[Dataset excerpts Boundary: Start]
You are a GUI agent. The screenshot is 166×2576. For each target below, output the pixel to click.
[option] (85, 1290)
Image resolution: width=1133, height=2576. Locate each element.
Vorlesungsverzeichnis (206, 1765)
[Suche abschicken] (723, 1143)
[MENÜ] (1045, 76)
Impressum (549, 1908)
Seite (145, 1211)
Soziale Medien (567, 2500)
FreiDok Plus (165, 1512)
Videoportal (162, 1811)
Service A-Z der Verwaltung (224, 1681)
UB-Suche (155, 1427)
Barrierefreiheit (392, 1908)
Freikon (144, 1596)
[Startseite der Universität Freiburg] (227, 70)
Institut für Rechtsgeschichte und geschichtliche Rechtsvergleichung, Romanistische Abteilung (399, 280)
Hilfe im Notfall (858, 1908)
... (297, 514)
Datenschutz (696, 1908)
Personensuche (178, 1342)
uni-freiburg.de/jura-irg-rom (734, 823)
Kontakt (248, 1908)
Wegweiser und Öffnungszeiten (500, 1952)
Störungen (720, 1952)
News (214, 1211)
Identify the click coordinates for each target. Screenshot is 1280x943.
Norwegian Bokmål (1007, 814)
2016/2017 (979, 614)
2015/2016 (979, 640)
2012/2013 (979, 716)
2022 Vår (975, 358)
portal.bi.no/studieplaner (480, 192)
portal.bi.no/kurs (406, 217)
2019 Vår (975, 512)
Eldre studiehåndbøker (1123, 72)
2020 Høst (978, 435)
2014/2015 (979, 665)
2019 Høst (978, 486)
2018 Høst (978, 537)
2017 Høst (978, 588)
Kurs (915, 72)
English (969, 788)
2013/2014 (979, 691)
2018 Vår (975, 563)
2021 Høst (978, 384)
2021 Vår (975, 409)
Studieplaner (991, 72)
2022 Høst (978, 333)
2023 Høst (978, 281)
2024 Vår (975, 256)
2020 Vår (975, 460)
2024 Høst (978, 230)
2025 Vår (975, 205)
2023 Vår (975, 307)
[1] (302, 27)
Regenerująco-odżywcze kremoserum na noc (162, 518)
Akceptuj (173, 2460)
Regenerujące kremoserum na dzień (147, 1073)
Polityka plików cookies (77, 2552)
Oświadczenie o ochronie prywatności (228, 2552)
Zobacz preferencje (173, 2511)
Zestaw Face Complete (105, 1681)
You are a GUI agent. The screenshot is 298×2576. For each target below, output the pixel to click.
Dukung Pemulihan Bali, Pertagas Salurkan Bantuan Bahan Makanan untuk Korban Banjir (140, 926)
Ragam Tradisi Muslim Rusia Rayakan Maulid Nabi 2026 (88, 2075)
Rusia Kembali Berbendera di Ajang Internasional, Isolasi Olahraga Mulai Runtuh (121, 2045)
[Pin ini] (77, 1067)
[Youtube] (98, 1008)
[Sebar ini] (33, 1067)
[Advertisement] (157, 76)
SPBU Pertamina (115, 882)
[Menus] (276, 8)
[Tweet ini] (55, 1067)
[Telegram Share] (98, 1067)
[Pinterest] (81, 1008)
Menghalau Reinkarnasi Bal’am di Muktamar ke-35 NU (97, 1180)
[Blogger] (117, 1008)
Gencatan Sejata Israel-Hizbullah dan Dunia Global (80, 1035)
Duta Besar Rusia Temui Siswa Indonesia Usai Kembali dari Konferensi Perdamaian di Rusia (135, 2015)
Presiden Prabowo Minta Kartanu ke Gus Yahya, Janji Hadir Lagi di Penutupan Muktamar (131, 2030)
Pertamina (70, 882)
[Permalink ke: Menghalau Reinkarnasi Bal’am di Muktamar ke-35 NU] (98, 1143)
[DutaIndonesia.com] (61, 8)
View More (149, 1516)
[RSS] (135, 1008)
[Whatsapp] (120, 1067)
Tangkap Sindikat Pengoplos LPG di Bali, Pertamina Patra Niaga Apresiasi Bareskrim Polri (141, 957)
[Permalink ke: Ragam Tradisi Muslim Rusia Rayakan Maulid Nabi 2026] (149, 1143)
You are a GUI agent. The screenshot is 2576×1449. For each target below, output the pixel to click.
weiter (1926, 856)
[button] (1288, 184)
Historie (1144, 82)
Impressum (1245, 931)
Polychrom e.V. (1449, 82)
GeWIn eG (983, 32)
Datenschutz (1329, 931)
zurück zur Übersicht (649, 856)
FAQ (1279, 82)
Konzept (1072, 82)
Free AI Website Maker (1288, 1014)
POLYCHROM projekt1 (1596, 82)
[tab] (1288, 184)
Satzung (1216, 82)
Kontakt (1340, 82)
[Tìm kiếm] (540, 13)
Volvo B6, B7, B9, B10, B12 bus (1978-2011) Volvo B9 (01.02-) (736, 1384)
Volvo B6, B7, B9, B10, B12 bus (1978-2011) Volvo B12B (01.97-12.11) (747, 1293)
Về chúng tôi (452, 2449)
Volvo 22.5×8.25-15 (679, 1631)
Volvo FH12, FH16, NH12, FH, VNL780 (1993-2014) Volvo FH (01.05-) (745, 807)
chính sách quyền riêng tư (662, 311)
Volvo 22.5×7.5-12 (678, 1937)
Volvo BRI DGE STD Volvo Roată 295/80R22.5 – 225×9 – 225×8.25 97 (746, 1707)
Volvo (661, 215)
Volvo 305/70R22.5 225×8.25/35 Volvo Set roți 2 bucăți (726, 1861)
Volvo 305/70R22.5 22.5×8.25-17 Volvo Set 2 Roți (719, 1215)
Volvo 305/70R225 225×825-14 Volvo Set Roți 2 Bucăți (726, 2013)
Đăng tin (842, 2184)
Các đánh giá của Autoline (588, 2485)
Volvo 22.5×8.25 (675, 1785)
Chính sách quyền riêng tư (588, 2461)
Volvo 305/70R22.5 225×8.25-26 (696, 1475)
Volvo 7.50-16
[Dataset excerpts Boundary: End]
About this task - The data above is to be given again, with every line exact.

Expected answer -
You are a GUI agent. The screenshot is 166×2576. For each target below, output the pixel to click.
[option] (85, 1290)
Image resolution: width=1133, height=2576. Locate each element.
Vorlesungsverzeichnis (206, 1765)
[Suche abschicken] (723, 1143)
[MENÜ] (1045, 76)
Impressum (549, 1908)
Seite (145, 1211)
Soziale Medien (567, 2500)
FreiDok Plus (165, 1512)
Videoportal (162, 1811)
Service A-Z der Verwaltung (224, 1681)
UB-Suche (155, 1427)
Barrierefreiheit (392, 1908)
Freikon (144, 1596)
[Startseite der Universität Freiburg] (227, 70)
Institut für Rechtsgeschichte und geschichtliche Rechtsvergleichung, Romanistische Abteilung (399, 280)
Hilfe im Notfall (858, 1908)
... (297, 514)
Datenschutz (696, 1908)
Personensuche (178, 1342)
uni-freiburg.de/jura-irg-rom (734, 823)
Kontakt (248, 1908)
Wegweiser und Öffnungszeiten (500, 1952)
Störungen (720, 1952)
News (214, 1211)
Identify the click coordinates for each target. Screenshot is 1280x943.
Norwegian Bokmål (1007, 814)
2016/2017 (979, 614)
2015/2016 (979, 640)
2012/2013 (979, 716)
2022 Vår (975, 358)
portal.bi.no/studieplaner (480, 192)
portal.bi.no/kurs (406, 217)
2019 Vår (975, 512)
Eldre studiehåndbøker (1123, 72)
2020 Høst (978, 435)
2014/2015 (979, 665)
2019 Høst (978, 486)
2018 Høst (978, 537)
2017 Høst (978, 588)
Kurs (915, 72)
English (969, 788)
2013/2014 (979, 691)
2018 Vår (975, 563)
2021 Høst (978, 384)
2021 Vår (975, 409)
Studieplaner (991, 72)
2022 Høst (978, 333)
2023 Høst (978, 281)
2024 Vår (975, 256)
2020 Vår (975, 460)
2024 Høst (978, 230)
2025 Vår (975, 205)
2023 Vår (975, 307)
[1] (302, 27)
Regenerująco-odżywcze kremoserum na noc (162, 518)
Akceptuj (173, 2460)
Regenerujące kremoserum na dzień (147, 1073)
Polityka plików cookies (77, 2552)
Oświadczenie o ochronie prywatności (228, 2552)
Zobacz preferencje (173, 2511)
Zestaw Face Complete (105, 1681)
You are a GUI agent. The screenshot is 298×2576. For each target below, output the pixel to click.
Dukung Pemulihan Bali, Pertagas Salurkan Bantuan Bahan Makanan untuk Korban Banjir (140, 926)
Ragam Tradisi Muslim Rusia Rayakan Maulid Nabi 2026 (88, 2075)
Rusia Kembali Berbendera di Ajang Internasional, Isolasi Olahraga Mulai Runtuh (121, 2045)
[Pin ini] (77, 1067)
[Youtube] (98, 1008)
[Sebar ini] (33, 1067)
[Advertisement] (157, 76)
SPBU Pertamina (115, 882)
[Menus] (276, 8)
[Tweet ini] (55, 1067)
[Telegram Share] (98, 1067)
[Pinterest] (81, 1008)
Menghalau Reinkarnasi Bal’am di Muktamar ke-35 NU (97, 1180)
[Blogger] (117, 1008)
Gencatan Sejata Israel-Hizbullah dan Dunia Global (80, 1035)
Duta Besar Rusia Temui Siswa Indonesia Usai Kembali dari Konferensi Perdamaian di Rusia (135, 2015)
Presiden Prabowo Minta Kartanu ke Gus Yahya, Janji Hadir Lagi di Penutupan Muktamar (131, 2030)
Pertamina (70, 882)
[Permalink ke: Menghalau Reinkarnasi Bal’am di Muktamar ke-35 NU] (98, 1143)
[DutaIndonesia.com] (61, 8)
View More (149, 1516)
[RSS] (135, 1008)
[Whatsapp] (120, 1067)
Tangkap Sindikat Pengoplos LPG di Bali, Pertamina Patra Niaga Apresiasi Bareskrim Polri (141, 957)
[Permalink ke: Ragam Tradisi Muslim Rusia Rayakan Maulid Nabi 2026] (149, 1143)
You are a GUI agent. The screenshot is 2576×1449. For each target below, output the pixel to click.
weiter (1926, 856)
[button] (1288, 184)
Historie (1144, 82)
Impressum (1245, 931)
Polychrom e.V. (1449, 82)
GeWIn eG (983, 32)
Datenschutz (1329, 931)
zurück zur Übersicht (649, 856)
FAQ (1279, 82)
Konzept (1072, 82)
Free AI Website Maker (1288, 1014)
POLYCHROM projekt1 (1596, 82)
[tab] (1288, 184)
Satzung (1216, 82)
Kontakt (1340, 82)
[Tìm kiếm] (540, 13)
Volvo B6, B7, B9, B10, B12 bus (1978-2011) Volvo B9 (01.02-) (736, 1384)
Volvo B6, B7, B9, B10, B12 bus (1978-2011) Volvo B12B (01.97-12.11) (747, 1293)
Về chúng tôi (452, 2449)
Volvo 22.5×8.25-15 (679, 1631)
Volvo FH12, FH16, NH12, FH, VNL780 (1993-2014) Volvo FH (01.05-) (745, 807)
chính sách quyền riêng tư (662, 311)
Volvo 22.5×7.5-12 (678, 1937)
Volvo BRI DGE STD Volvo Roată 295/80R22.5 – 225×9 – 225×8.25 97 (746, 1707)
Volvo (661, 215)
Volvo 305/70R22.5 225×8.25/35 Volvo Set roți 2 bucăți (726, 1861)
Volvo 305/70R22.5 22.5×8.25-17 Volvo Set 2 Roți (719, 1215)
Volvo 305/70R225 225×825-14 Volvo Set Roți 2 Bucăți (726, 2013)
Đăng tin (842, 2184)
Các đánh giá của Autoline (588, 2485)
Volvo 22.5×8.25 (675, 1785)
Chính sách quyền riêng tư (588, 2461)
Volvo 305/70R22.5 225×8.25-26 (696, 1475)
Volvo 7.50-16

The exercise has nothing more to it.